# Creating whl files for installing external libraries on kaggle notebooks without internet access

In this work, we will learn how to create whl files for installing external libraries on your kaggle notebook. This is necessary when the internet access from the notebook is denied, which is the case for many code competitions. 

**NOTE**: I'm not quite sure if using external libraries is forbidden on this competition. I wasn't able to find any info on that, please correct me if I'm wrong. 

## 1. Intro

A code competition on kaggle is a special type of competition where participants have restricted access to CPU/GPU runtime, internet, ability to use external data, and so on. The [requirements for this competition](https://www.kaggle.com/c/commonlitreadabilityprize/overview/code-requirements) is as followed. 

- CPU Notebook <= 3 hours run-time
- GPU Notebook <= 3 hours run-time
- Internet access disabled
- Freely & publicly available external data is allowed, including pre-trained models
- Submission file must be named submission.csv

The internet access is disabled for this competition, which means you can't install external libraries directly from the [PyPI](https://pypi.org/) repositories. **However, what if using external libraries is NECESSARY for your inference notebook?** In this case, we have to use kaggle datasets along with whl files to install the packages. To be more specific, the process for installing external packages on kaggle notebook without access to the internet is as followed. 

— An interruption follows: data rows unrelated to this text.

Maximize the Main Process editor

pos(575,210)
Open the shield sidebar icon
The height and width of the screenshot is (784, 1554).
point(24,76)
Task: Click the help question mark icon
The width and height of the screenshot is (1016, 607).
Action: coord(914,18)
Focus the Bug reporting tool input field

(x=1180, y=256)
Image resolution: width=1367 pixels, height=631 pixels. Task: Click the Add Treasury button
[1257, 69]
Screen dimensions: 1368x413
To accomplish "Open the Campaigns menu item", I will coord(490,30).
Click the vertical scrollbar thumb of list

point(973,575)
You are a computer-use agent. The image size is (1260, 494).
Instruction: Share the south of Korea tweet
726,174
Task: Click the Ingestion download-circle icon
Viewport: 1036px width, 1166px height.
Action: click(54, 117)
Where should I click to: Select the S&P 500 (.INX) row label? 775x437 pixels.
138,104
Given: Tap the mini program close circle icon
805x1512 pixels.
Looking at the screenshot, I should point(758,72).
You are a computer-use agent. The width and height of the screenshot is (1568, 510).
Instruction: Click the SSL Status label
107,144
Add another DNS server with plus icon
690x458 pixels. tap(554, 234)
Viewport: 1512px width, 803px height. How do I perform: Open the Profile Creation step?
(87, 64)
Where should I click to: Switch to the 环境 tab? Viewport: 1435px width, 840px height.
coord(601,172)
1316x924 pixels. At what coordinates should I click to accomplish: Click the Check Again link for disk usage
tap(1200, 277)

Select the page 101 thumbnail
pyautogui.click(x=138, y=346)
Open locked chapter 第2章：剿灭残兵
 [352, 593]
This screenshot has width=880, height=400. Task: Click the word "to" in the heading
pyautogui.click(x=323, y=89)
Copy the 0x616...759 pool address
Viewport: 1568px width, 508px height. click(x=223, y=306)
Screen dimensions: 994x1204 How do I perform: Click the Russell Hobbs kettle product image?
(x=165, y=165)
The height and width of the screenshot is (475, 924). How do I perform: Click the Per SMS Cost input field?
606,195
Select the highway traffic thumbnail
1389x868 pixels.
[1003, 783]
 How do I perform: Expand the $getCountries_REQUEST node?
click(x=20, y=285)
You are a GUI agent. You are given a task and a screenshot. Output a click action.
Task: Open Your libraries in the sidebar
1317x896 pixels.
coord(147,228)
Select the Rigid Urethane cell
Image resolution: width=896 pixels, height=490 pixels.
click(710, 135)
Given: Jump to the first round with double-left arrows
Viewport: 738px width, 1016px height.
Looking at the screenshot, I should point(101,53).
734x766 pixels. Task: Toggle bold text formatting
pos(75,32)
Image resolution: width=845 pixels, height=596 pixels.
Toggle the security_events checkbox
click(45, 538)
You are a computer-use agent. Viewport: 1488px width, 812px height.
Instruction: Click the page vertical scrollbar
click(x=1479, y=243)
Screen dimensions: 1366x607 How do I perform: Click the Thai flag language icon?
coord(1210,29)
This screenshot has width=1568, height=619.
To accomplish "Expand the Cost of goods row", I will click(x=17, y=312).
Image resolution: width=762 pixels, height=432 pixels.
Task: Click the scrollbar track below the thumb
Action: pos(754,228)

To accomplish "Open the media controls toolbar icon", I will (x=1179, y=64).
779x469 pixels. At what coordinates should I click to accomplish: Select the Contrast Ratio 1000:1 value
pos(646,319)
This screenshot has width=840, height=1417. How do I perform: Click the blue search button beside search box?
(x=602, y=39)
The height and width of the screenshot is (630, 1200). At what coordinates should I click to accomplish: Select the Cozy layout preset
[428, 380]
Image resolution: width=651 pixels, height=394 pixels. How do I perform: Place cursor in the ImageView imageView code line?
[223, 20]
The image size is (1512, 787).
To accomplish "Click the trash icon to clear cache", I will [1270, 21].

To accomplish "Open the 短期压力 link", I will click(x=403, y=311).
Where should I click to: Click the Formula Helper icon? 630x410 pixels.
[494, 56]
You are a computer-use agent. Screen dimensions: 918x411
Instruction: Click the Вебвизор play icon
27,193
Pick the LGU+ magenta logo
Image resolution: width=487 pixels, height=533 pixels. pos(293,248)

1. load whl files for the external package on kaggle dataset
2. attach the whl files on your notebook (NOTE: this notebook should have the internet access disabled)
3. install the whl files using `pip install` command

In this notebook we will learn how to create a `wheelhouse` for the external libraries that you want to download on the kaggle notebook when the internet access is disabled. A `wheelhouse` is a folder that contains all the whl files needed to install a package. By using whl files, we can install a package without access to the internet. 

## 2. Methods

### 2.1 Install the desired external package

First, we will install the desired external package. In this step, the internet access should be enabled as below. 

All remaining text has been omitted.